Date: Wed Aug 16 12:51:09 2017 +1200
ldb_tdb: Rework ltdb_modify_internal() to use ltdb_search_dn1() internally
This avoids duplicate code and allows us to use the allocation-avoiding
LDB_UNPACK_DATA_FLAG_NO_DATA_ALLOC flag.
We can not use LDB_UNPACK_DATA_FLAG_NO_VALUES_ALLOC as el2->values
is talloc_realloc()ed in the routine.
Signed-off-by: Andrew Bartlett <abartlet at samba.org>
Reviewed-by: Garming Sam <garming at catalyst.net.nz>
Autobuild-User(master): Andrew Bartlett <abartlet at samba.org>
Autobuild-Date(master): Tue Aug 29 11:13:50 CEST 2017 on sn-devel-144
commit bff81a2c9cc43a2cfec822dde94944d0295dd87f
Author: Andrew Bartlett <abartlet at samba.org>
Date: Fri Aug 11 11:31:05 2017 +1200
ldb: Add LDB_UNPACK_DATA_FLAG_NO_ATTRS
This will allow us to avoid a full unpack in situations where we just want to confirm
if the DN exists
Signed-off-by: Andrew Bartlett <abartlet at samba.org>
Reviewed-by: Garming Sam <garming at catalyst.net.nz>
commit b6e6379514ad49e798a80b8464ebfc2b77f86574
Author: Tim Beale <timbeale at catalyst.net.nz>
Date: Thu Aug 17 12:30:30 2017 +1200
selftest: Use a unique(ish) OU for every run of getnc_unpriv
An intermittent problem I noticed with tests in the past is that the
setup can fail to create the base OU because it already exists.
I believe this is because the previous testenv DC has replicated out the
test object, but not its deletion at the point that the next testenv DC
starts running the test.
This only seemed to happen very occassionally (I haven't seen it
happen with getnc_unpriv yet, but I also haven't run it through the
autobuild yet).
Using same randomness in the test OU should help avoid this sort of
problem, and it matches what some other replication tests do.

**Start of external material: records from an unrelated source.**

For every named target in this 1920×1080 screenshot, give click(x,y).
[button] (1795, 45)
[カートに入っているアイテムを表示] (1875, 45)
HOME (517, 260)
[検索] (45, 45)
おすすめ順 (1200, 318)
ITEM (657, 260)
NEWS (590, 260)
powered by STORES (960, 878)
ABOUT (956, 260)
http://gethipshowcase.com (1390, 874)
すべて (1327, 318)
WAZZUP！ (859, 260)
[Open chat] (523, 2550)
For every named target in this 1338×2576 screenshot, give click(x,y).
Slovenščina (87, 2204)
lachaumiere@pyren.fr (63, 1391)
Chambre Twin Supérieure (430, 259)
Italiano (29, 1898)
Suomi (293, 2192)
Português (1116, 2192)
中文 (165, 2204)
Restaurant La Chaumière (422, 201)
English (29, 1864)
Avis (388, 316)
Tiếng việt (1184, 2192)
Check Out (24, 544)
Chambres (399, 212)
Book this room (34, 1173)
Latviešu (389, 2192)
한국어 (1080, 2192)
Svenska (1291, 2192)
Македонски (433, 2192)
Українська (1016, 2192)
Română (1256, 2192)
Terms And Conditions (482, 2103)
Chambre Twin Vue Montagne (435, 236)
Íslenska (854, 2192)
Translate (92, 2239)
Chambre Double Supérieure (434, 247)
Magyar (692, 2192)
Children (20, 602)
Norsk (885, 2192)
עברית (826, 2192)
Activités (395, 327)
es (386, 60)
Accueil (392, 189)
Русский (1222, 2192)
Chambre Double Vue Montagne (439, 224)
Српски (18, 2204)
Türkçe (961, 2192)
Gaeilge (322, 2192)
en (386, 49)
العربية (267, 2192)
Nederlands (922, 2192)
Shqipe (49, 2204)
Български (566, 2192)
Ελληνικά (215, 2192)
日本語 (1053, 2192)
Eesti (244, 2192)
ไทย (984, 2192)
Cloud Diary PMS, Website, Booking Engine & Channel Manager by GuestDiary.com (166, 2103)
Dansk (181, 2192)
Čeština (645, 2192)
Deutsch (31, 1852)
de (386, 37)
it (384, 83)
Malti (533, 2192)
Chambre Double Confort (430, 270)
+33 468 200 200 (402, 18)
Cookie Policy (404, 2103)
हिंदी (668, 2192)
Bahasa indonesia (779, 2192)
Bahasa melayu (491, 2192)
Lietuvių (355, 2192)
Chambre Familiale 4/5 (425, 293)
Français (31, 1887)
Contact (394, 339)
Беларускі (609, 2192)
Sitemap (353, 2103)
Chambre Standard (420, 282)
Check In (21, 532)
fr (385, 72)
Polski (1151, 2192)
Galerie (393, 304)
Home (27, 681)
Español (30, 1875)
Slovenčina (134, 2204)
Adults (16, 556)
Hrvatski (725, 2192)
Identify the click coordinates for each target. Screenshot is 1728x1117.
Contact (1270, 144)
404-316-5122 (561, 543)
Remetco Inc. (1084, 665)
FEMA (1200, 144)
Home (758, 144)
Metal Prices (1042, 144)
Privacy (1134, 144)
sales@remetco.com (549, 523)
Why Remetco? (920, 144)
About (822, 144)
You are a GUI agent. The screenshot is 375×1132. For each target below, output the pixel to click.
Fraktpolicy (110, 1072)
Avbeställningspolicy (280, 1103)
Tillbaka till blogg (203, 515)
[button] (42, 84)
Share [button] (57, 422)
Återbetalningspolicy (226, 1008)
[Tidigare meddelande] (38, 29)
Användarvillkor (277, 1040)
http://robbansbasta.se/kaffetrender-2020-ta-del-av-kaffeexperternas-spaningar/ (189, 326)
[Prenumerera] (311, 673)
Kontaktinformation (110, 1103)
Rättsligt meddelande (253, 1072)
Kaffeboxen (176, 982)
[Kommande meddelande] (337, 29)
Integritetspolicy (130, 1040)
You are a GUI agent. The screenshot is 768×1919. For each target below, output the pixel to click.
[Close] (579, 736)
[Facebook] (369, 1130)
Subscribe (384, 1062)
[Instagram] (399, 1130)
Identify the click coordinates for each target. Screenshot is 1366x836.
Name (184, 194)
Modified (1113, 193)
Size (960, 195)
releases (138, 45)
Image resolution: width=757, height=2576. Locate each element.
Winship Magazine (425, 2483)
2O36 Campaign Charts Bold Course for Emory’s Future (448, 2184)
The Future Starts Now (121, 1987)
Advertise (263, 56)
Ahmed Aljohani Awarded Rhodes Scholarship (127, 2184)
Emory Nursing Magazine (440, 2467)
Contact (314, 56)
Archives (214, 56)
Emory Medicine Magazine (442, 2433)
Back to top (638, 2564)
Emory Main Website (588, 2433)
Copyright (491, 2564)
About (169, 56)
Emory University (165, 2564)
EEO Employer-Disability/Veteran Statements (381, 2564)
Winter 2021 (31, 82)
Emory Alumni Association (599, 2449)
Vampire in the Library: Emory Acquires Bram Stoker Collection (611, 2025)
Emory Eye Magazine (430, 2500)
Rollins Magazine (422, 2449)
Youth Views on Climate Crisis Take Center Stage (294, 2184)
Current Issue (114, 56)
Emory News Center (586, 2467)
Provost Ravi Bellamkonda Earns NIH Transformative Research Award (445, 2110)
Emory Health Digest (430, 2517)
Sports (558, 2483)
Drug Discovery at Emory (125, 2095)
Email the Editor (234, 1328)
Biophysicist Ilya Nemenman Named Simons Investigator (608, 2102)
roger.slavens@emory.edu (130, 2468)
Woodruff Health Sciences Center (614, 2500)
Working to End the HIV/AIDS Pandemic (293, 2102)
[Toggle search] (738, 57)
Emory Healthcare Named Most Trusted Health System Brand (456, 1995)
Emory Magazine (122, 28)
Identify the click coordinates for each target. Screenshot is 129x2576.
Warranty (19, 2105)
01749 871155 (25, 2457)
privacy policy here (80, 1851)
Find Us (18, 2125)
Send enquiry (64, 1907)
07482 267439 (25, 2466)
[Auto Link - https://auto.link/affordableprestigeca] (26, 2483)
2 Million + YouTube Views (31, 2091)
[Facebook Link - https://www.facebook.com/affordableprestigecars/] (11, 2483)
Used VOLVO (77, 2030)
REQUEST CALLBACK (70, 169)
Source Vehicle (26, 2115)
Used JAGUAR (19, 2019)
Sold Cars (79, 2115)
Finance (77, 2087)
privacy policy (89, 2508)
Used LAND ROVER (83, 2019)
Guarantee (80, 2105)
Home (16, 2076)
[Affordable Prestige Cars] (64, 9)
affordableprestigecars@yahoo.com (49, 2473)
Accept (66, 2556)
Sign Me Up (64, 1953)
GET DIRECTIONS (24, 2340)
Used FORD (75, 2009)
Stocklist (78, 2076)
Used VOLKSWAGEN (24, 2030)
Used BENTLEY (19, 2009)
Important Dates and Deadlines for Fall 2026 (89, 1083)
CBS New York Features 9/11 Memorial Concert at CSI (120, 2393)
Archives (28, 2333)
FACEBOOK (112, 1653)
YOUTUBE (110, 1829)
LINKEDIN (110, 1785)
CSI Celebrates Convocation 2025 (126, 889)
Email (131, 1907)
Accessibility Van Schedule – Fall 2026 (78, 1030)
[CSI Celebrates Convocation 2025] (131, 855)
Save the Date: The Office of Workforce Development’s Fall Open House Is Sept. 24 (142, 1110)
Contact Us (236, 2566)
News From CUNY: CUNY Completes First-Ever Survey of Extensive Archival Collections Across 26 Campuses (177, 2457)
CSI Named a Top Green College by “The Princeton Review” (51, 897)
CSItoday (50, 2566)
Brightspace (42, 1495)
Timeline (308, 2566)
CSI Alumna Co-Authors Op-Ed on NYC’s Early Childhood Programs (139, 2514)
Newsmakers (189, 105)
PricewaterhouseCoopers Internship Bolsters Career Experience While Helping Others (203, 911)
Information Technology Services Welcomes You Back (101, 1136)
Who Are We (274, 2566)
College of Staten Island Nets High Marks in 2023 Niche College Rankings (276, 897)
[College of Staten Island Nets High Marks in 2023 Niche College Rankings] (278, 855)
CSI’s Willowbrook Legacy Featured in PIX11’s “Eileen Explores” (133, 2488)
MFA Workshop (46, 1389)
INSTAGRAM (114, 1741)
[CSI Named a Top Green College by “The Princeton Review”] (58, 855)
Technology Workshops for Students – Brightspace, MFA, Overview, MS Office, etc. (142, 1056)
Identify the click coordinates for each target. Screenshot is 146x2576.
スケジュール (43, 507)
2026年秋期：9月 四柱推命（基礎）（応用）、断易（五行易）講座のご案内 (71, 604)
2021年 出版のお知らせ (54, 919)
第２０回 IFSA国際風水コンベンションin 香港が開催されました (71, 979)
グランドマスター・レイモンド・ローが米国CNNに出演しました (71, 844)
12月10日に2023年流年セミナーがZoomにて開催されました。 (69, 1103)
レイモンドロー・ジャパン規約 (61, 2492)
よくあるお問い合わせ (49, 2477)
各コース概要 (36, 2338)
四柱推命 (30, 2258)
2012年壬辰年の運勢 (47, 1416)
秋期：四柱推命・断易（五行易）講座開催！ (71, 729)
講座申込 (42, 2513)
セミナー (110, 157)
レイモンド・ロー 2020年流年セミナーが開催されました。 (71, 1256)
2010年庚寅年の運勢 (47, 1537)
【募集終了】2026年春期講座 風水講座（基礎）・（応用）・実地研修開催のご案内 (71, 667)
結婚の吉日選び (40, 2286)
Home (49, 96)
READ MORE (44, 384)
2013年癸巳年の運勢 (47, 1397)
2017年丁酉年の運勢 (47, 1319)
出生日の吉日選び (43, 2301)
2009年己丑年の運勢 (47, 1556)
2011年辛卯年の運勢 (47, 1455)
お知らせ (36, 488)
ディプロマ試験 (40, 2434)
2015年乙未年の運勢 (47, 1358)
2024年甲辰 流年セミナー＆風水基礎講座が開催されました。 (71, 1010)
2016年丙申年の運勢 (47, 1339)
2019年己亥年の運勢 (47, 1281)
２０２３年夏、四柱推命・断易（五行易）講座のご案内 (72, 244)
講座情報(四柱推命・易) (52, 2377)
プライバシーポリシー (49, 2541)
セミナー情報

Signed-off-by: Tim Beale <timbeale at catalyst.net.nz>
Reviewed-by: Andrew Bartlett <abartlet at samba.org>
Reviewed-by: Garming Sam <garming at catalyst.net.nz>
commit d6a384b24bb762abc340158bbcd3aad828a4b490
Author: Tim Beale <timbeale at catalyst.net.nz>
Date: Thu Aug 17 11:36:24 2017 +1200
s4-drsuapi/selftest: Add extra tests for invalid DNs
Add some test cases to check for requests for invalid/non-existent DNs.
This exercises the first return case added in commit:
s4-drsuapi: Refuse to replicate an NC is that not actually an NC
I've also updated the error code returned here to match Windows.
Signed-off-by: Tim Beale <timbeale at catalyst.net.nz>
Reviewed-by: Andrew Bartlett <abartlet at samba.org>
Reviewed-by: Garming Sam <garming at catalyst.net.nz>
commit 37ed946c75e4f62b173b943b0db649fdbdbf72ed
Author: Tim Beale <timbeale at catalyst.net.nz>
Date: Wed Aug 16 15:00:31 2017 +1200
selftest: Update getnc_unpriv tests to pass against Samba
In general Windows seems to return BAD_DN rather than ACCESS_DENIED for
an unprivileged user. In the the long-term, it's unrealistic to think
that Samba and Windows will agree exactly on every error code returned.
So for the tests to be maintainable and pass against Windows and Samba,
they need to handle differences in expected errors. To get around this
problem, I've changed the expected_error to be a set, so that multiple
error codes (one for Microsoft, one for Samba) can be specified for each
test case. This approach also highlights the cases where Microsoft and
Samba currently differ.
Signed-off-by: Andrew Bartlett <abartlet at samba.org>
Signed-off-by: Tim Beale <timbeale at catalyst.net.nz>
Reviewed-by: Garming Sam <garming at catalyst.net.nz>
commit 2d0766a48b3a62de15aa834b1aedd0f6b8c7f6e1
Author: Tim Beale <timbeale at catalyst.net.nz>
Date: Wed Aug 16 16:20:37 2017 +1200
s4-drsuapi: Set getnc_state *after* we've checked request is valid
We were creating the getnc_state (and storing it on the connection)
before we had done some basic checks that the request was valid. If the
request was not valid and we returned early with an error, then the
partially-initialized getnc_state was left hanging on the connection.
The next request that got sent on the connection would try to use this,
rather than creating a new getnc_state from scratch.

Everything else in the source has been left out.